On the malware scene, there is no clearer sign of trends to come than the leaking of a malware family’s source code.
Based on this assumption, we can now expect an influx of Point-of-Sale malware in the coming months after the release of the source code of the TreasureHunter PoS malware on a Russian-speaking cybercrime forum in March, this year.
Security researchers from Flashpoint, the ones who spotted the leaked source code, confirmed its validity.
« The source code is consistent with the various samples that have been seen in the wild over the last few years, » said Flashpoint Director of Research Vitali Kremez.
TreasureHunter leak bound to spawn new threats
With the source code out in the open, TreasureHunter is bound to spawn a wave of new PoS malware strains, similarly to how the source code leak of the Zeus (Windows banking trojan) BankBot (Android banking trojan), Alina (PoS malware), Tsunami (Linux/IoT DDoS and botnet malware) and Mirai (Linux/IoT DDoS and botnet malware) spawned tens of copycats in the past years.

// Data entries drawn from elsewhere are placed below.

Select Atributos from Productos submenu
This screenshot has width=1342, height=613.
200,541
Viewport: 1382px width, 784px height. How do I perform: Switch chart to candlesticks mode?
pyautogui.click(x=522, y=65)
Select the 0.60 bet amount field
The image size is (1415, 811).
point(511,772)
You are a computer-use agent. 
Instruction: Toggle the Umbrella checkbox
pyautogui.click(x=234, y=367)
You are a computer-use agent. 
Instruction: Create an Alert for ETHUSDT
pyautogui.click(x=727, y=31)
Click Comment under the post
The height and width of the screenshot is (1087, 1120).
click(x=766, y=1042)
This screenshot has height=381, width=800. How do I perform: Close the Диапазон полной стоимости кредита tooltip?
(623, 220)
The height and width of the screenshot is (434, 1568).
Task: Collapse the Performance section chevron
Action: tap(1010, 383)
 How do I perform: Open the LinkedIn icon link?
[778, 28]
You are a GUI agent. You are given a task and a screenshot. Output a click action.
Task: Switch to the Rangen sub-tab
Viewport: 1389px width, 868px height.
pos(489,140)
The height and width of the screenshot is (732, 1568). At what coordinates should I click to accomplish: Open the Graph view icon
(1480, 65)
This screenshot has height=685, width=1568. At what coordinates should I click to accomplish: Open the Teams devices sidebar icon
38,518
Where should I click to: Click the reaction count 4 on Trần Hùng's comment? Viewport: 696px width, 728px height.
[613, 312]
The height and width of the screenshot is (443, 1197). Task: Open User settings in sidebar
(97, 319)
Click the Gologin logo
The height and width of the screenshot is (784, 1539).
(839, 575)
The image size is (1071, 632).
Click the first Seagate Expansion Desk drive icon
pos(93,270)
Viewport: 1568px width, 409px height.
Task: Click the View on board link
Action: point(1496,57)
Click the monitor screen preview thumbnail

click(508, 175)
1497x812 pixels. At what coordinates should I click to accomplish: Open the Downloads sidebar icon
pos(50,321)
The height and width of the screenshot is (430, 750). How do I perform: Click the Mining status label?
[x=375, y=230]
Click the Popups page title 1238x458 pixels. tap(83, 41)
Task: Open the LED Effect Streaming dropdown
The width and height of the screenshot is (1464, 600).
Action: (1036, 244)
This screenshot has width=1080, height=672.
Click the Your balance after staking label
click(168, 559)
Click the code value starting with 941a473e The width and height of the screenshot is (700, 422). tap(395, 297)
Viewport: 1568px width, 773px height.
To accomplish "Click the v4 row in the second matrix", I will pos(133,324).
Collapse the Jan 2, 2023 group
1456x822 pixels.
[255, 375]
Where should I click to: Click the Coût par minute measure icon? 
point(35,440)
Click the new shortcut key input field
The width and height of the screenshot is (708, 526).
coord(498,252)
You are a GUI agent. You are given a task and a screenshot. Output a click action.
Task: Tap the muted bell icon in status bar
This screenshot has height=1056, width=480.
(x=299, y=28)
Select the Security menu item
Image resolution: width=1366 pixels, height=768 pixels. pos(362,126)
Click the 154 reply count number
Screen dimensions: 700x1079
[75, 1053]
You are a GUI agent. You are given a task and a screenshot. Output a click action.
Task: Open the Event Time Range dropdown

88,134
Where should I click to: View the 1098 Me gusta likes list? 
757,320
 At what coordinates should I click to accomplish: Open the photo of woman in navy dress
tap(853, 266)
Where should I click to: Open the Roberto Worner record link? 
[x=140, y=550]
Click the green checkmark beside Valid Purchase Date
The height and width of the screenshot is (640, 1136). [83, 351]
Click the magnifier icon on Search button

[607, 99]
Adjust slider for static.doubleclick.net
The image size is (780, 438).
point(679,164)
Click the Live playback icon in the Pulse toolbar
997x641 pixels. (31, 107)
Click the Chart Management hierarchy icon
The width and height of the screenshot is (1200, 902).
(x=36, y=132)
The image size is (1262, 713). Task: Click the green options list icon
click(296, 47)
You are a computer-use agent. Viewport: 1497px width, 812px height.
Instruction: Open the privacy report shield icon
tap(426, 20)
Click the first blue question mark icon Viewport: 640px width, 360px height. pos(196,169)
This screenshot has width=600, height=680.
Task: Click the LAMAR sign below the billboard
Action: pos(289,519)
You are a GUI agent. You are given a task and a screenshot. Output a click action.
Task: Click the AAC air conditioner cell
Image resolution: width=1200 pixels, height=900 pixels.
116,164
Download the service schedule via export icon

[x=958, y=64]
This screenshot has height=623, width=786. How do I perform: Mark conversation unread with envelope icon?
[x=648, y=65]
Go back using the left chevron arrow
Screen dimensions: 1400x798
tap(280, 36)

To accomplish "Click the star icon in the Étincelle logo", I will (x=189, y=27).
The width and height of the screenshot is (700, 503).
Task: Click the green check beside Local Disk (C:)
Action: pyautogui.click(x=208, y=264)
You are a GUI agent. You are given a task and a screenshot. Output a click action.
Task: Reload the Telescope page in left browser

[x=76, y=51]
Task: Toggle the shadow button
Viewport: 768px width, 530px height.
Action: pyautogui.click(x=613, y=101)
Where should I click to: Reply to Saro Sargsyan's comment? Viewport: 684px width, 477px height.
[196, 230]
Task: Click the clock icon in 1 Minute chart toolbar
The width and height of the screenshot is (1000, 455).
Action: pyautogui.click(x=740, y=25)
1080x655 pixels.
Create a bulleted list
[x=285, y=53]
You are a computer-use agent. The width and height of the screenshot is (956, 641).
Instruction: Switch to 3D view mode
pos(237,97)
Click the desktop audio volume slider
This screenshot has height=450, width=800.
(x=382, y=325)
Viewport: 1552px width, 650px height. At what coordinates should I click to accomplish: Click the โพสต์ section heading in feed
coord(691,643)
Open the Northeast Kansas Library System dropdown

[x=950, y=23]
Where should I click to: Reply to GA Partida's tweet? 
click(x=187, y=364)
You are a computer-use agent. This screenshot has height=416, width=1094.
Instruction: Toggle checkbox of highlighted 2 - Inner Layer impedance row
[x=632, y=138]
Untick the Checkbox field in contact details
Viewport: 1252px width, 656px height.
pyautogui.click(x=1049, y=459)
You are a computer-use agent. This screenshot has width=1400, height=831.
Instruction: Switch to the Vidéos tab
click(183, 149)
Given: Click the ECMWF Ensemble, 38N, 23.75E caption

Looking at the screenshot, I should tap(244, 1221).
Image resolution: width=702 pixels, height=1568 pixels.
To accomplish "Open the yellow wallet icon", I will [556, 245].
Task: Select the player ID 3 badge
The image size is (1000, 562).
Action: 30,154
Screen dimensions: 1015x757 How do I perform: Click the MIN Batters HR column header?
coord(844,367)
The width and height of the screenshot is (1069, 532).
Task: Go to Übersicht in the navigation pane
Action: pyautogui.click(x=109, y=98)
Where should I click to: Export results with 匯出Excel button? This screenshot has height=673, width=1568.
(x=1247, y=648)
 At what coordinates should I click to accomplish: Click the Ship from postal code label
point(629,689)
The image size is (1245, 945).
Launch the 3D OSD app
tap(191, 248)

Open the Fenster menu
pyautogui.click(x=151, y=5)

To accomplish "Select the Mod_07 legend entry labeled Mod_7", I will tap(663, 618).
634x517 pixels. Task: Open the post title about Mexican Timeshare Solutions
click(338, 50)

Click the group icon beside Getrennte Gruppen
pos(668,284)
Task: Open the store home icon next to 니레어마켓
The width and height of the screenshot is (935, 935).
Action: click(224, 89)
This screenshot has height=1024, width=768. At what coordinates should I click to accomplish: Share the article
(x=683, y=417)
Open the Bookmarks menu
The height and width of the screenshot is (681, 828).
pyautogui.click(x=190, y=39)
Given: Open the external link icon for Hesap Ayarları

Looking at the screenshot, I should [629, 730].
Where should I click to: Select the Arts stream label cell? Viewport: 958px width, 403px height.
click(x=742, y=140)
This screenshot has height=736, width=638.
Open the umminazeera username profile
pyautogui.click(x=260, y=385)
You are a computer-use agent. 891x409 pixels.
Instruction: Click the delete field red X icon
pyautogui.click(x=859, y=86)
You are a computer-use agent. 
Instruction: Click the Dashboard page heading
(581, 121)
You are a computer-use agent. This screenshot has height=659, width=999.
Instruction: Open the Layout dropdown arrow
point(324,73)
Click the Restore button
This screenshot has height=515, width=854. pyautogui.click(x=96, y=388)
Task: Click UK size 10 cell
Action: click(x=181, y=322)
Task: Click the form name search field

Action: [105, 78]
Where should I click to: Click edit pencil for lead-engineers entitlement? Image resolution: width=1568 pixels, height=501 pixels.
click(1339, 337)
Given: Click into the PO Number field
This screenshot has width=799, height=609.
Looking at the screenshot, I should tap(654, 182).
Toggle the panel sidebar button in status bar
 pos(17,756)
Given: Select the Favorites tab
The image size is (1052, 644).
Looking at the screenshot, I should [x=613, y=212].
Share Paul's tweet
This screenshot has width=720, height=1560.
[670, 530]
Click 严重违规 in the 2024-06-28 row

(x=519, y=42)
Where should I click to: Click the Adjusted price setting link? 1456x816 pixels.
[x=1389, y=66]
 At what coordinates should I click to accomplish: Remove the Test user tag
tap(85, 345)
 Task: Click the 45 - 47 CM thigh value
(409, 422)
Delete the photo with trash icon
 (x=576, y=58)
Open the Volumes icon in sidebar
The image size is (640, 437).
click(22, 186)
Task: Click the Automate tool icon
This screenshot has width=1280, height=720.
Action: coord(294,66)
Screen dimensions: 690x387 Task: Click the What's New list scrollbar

While the reasons of why the TreasureHunter source code leak have not been made clear, the malware itself is quite old, being first spotted back in 2014.
It may be possible that the people behind this threat are working on a newer and revamped version, and decided to dump their old work in the process.
TreasureHunter is the work of malware author Jolly Roger
According to a 2016 FireEye investigation, TreasureHunter was developed by a malware author who goes by the name of Jolly Roger, and who created the malware for a group named BearsInc, known to operate a cybercrime forum where they sold stolen payment card details.
The malware was never a widespread strain and was most likely used by this group alone to gather payment card details to sell on their forum.
The malware itself is not something overly complex, and fits the general modus operandi of all PoS malware strains.
Once it infects a Windows machine, TreasureHunter adds a DLL for boot persistence, scans for PoS-apps-related processes, extracts payment card details from the PC’s memory, and uploads the stolen data to a remote server.
With TreasureHunter’s source code out in the open, Flashpoint and other security firms now have a clearer look inside this threat’s mode of operation, not just the view they’ve got until now by reverse-engineering its binaries.
This clearer look at how TreasureHunter operates will help with detection, albeit the source code availability will also lower the entry barrier for other malware authors looking to start a career in payment card theft.